Data in this exercise ::
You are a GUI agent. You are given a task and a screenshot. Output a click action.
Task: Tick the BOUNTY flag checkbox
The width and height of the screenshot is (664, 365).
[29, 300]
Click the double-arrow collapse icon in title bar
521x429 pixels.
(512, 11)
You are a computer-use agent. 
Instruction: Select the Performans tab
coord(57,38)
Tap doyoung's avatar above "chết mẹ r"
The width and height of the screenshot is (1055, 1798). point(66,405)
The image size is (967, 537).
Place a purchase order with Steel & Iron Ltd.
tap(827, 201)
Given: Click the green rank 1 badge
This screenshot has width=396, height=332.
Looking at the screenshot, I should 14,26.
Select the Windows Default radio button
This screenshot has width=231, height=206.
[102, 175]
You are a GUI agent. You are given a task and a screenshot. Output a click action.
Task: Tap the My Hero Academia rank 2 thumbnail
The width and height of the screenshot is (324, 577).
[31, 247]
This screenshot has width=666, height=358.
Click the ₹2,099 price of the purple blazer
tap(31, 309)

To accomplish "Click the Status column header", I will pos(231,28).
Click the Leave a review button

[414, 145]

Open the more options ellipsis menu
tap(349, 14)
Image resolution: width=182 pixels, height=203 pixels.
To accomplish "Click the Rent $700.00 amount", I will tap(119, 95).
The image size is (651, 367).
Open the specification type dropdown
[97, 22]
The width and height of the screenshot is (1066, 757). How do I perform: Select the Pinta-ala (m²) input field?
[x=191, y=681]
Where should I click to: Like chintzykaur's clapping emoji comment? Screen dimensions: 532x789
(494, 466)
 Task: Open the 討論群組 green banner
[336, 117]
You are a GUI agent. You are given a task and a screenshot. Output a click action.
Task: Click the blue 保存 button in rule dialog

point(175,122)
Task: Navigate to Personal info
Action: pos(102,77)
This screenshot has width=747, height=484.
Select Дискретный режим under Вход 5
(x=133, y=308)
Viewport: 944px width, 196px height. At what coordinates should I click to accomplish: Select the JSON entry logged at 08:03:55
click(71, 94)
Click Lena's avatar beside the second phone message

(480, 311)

Work request :: Each entry above, in full, should be output exactly as it reads.

Solution to this exercise ::
You are a GUI agent. You are given a task and a screenshot. Output a click action.
Task: Tick the BOUNTY flag checkbox
The width and height of the screenshot is (664, 365).
[29, 300]
Click the double-arrow collapse icon in title bar
521x429 pixels.
(512, 11)
You are a computer-use agent. 
Instruction: Select the Performans tab
coord(57,38)
Tap doyoung's avatar above "chết mẹ r"
The width and height of the screenshot is (1055, 1798). point(66,405)
The image size is (967, 537).
Place a purchase order with Steel & Iron Ltd.
tap(827, 201)
Given: Click the green rank 1 badge
This screenshot has width=396, height=332.
Looking at the screenshot, I should 14,26.
Select the Windows Default radio button
This screenshot has width=231, height=206.
[102, 175]
You are a GUI agent. You are given a task and a screenshot. Output a click action.
Task: Tap the My Hero Academia rank 2 thumbnail
The width and height of the screenshot is (324, 577).
[31, 247]
This screenshot has width=666, height=358.
Click the ₹2,099 price of the purple blazer
tap(31, 309)

To accomplish "Click the Status column header", I will pos(231,28).
Click the Leave a review button

[414, 145]

Open the more options ellipsis menu
tap(349, 14)
Image resolution: width=182 pixels, height=203 pixels.
To accomplish "Click the Rent $700.00 amount", I will tap(119, 95).
The image size is (651, 367).
Open the specification type dropdown
[97, 22]
The width and height of the screenshot is (1066, 757). How do I perform: Select the Pinta-ala (m²) input field?
[x=191, y=681]
Where should I click to: Like chintzykaur's clapping emoji comment? Screen dimensions: 532x789
(494, 466)
 Task: Open the 討論群組 green banner
[336, 117]
You are a GUI agent. You are given a task and a screenshot. Output a click action.
Task: Click the blue 保存 button in rule dialog

point(175,122)
Task: Navigate to Personal info
Action: pos(102,77)
This screenshot has width=747, height=484.
Select Дискретный режим under Вход 5
(x=133, y=308)
Viewport: 944px width, 196px height. At what coordinates should I click to accomplish: Select the JSON entry logged at 08:03:55
click(71, 94)
Click Lena's avatar beside the second phone message

(480, 311)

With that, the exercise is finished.